Re: [MarkLogic Dev General] MD5 - Hash Question

David Lee Thu, 17 Jul 2014 10:56:39 -0700

I will reply with a shorter version of what came up recently on another list.
ML uses UTF8 internally for xs:string which is what xdmp:quote() returns,
But that’s misleading.  Its irrelevant because the encoding of a string is not 
exposed at the XQuery layer.
We could be using anything and the behavior would be the same.
The only time encoding comes into play is when serializing or desterilizing 
from *bytes* (i.e to/from a file or text document)


Unless your using text or binary documents then generating a hash on them is 
pointless.
You're not going to get the same hash as the original file .  This is true for 
any processor of XML or JSON or structured documents that does any parsing or 
serializing.


Documents stored in the database are not byte-equal to the source document.

This is true at multiple levels.   At the "store on the disk" level a 
"Document" doesn’t resemble the source document at all,

Any more than a CSV file resembles the block structure of an Oracle partition - 
let alone byte equal.

For some primitive document types - namely binary, what you get back should be 
equal to what you put in - exactly, But even text documents might undergo 
character set translation , Unicode normalization so what you get back may Not 
be byte equal ...

Structured docs are more complex,  XML and JSON first undergo charset 
translation like text, then they are parsed Into an internal node structure - 
and then stored in a very concise format.

Even ignoring the disk format and MarkLogic ... ALL XML and JSON processors 
share this issue.

The Text Serialized form of a document is not the same thing as its value.   
You can rarely, if ever, do a round trip

On JSON or XML and get back byte for byte what you started with - Its 
*critical* to understand that the byte/text format

Of documents is the transport layer, not the document model itself.  And with 
that concept, there are many equivalent ways to express the same document 
model.   Very simple example, in XML attributes have no ordering guarantee (nor 
in JSON),

Spaces between attributes like <foo  a="b"     c="d"/>  are ignored so <foo 
c="d" a="b/> is the same document.

To wrap this up, calculating a hash of a document before storing it , and after 
retrieving it doesn’t give you the answer you want.
The hashes will almost certainly be different - whether or not the document "is 
the same thing" ...

To provide better advise on how to compare for document equality I need more 
specifics such as what format the document is in, and how you want to define 
equality.


From: [email protected] 
[mailto:[email protected]] On Behalf Of Sujith
Sent: Thursday, July 17, 2014 11:20 AM
To: MarkLogic Developer Discussion
Subject: [MarkLogic Dev General] MD5 - Hash Question

What is the default encoding that ML uses for xdmp:quote().
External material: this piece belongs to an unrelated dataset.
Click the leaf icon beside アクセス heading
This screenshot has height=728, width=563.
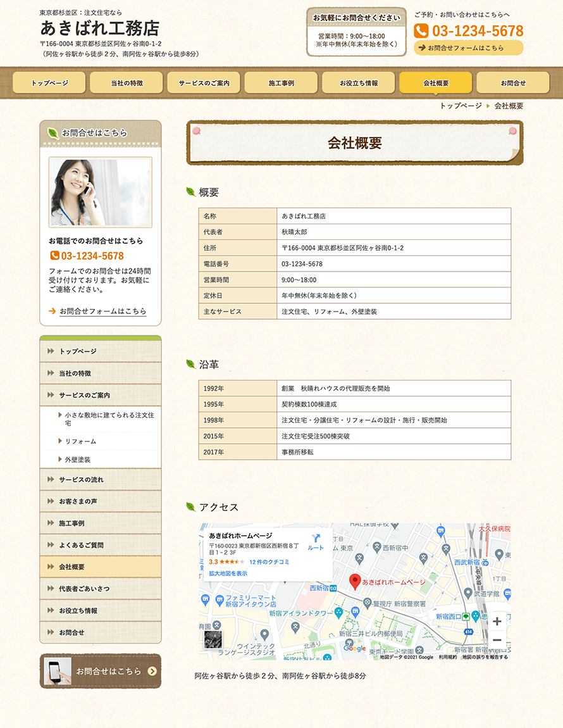coord(191,506)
There is a daily job that loads hadoop ( Cloudera Dist ) with the files that we 
have in ML using mlcp. Now we want to compare if both of them are in Sync, so 
we are using md5 hash for validation. Initially we provided Hadoop with our 
Hash and they came back saying that it didn't match with their data. After 
doing some analysis we figured out that we should explicitly specify the 
encoding as UTF-8   option in xdmp:quote as Java Program on their end is doing 
the same.

(: The Hash that didnot match :)
xquery version "1.0-ml";
xdmp:md5(xdmp:quote(fn:doc("/sample.xml") )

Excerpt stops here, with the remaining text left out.